■ Text segment
Anyone know of a good C library that efficiently implements conversion from
a processor-native 'double' floating-point precision number to some standard
form of an 8-bit floating-point number and back?  And a Perl5 library to go
with it?

Hmm, 8 bit floating point numbers can't implement a very large range of
numbers. How many bits of exponent were you planning on?

I think conversion would probably actually be pretty easy since you will
just take e bits of the exponent from the double and 8-e bits of the
rest (mantissa? gosh I haven't done math in ages). You of course should
check that the exponent is in range. I guess you might also want to
handle the case where the exponent is out of range, but the number can
still be expressed in your 8 bit float as a denormalized number, but
this only works for small numbers and you lose precision.

After thinking about this, I realized most compact binary floating point
forms don't allow denormalized numbers. The reason is that if one
assures that all numbers are normalized, the bit to the left of the
decimal point is always a 1, and therefore need not be stored, thus
increasing the precision by 1 bit (which will be extremely significant
for an 8 bit float).

I'm not sure if the C double matches the Intel double (I think it does -
I think both use IEEE standards). If so, the format of the double is:

bit 63:     sign bit
bits 62-52: 11 bit exponent biased by +1023 (i.e. an exponent of +1 is
expressed by the bit value 100 0000 0000)
bits 51-0:  52 bits of precision

On an Intel machine, you could use something like the following to
produce an 8 bit float:

/* define MIN and MAX exponent for 4 bits of exponent, we will have 4
bits of precision and 1 sign bit */
/* due to the small range of exponents, we will not provide for all the
special values, a byte of all 0s represents the value 0 */
/* an exponent of 0 (-8) is not allowed but could be used with other
non-zero bits to specify other special values */
#define MINEXP -7
#define MAXEXP 7
#define BIAS   8
/* constant to multiply to shift exponent into correct position */
#define SHIFT  8
/* mask for how many bits we want of significand */
#define SIGMASK 0xE000
/* constant to divide by to shift significand into correct bits */
#define SIGDIV  0x2000

int Make8bit(double *src, char *res) {

   int16  exp;
   char   result;
   uint16 significant;

   exp = *((int16 *)src)

■ Supplied data
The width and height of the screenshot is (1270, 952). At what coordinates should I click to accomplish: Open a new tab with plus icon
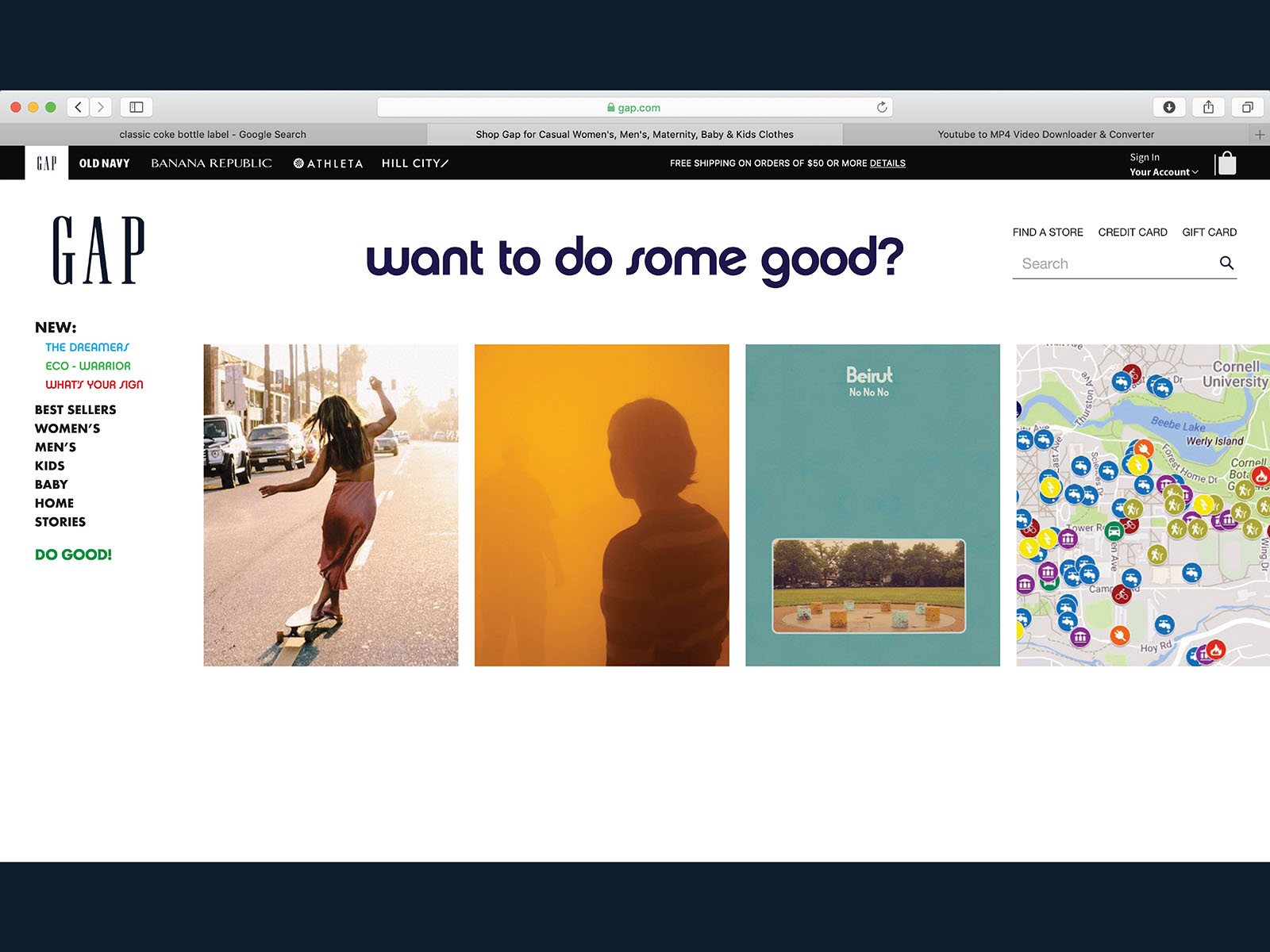[x=1260, y=135]
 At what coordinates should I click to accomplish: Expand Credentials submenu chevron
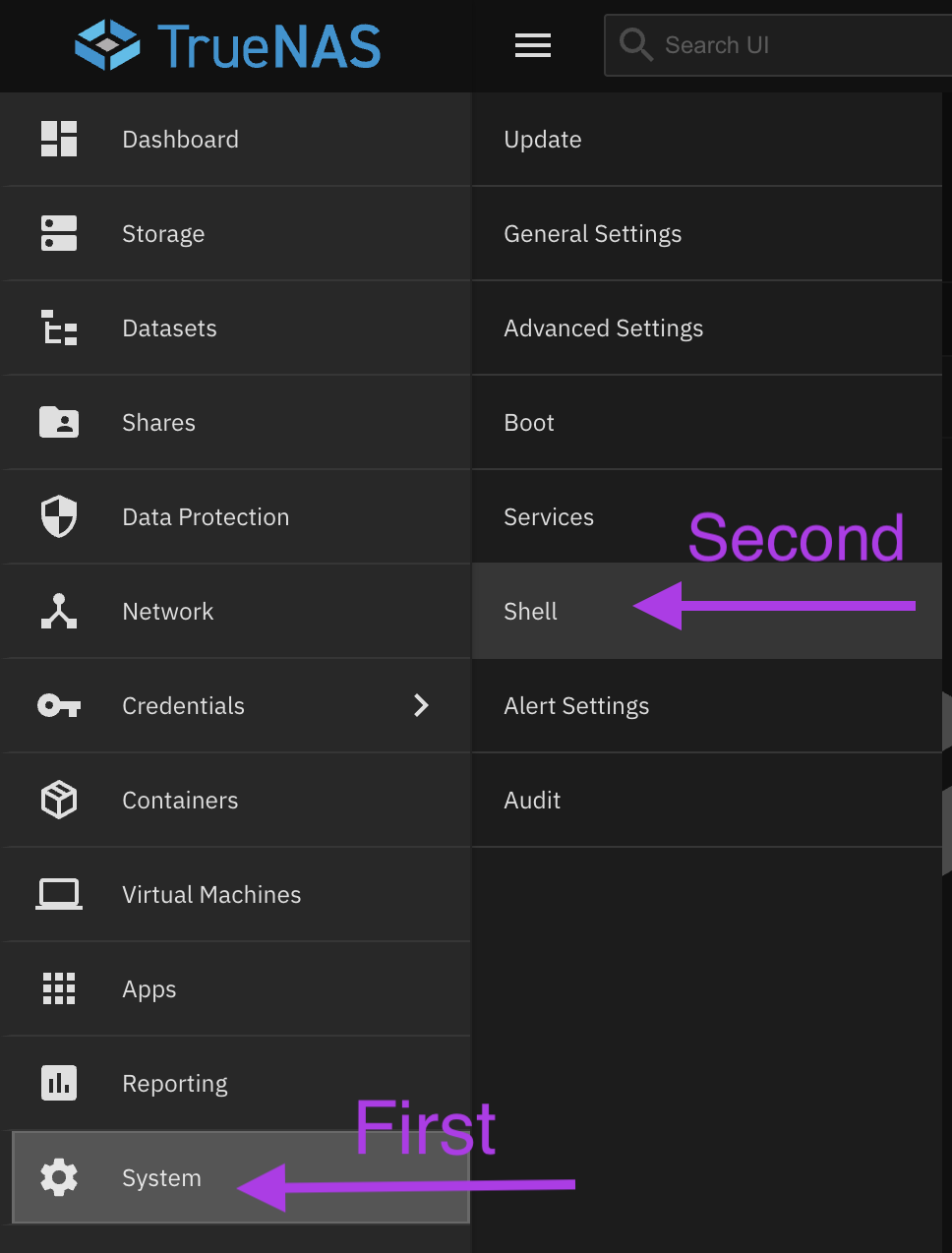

■ Written request
From the discussion of 8-bit floating-point conversion, quote the part that opens with the words containing "Hmm, 8 bit floating" and closes with "you lose precision.".

■ Response for this exercise
Hmm, 8 bit floating point numbers can't implement a very large range of
numbers. How many bits of exponent were you planning on?

I think conversion would probably actually be pretty easy since you will
just take e bits of the exponent from the double and 8-e bits of the
rest (mantissa? gosh I haven't done math in ages). You of course should
check that the exponent is in range. I guess you might also want to
handle the case where the exponent is out of range, but the number can
still be expressed in your 8 bit float as a denormalized number, but
this only works for small numbers and you lose precision.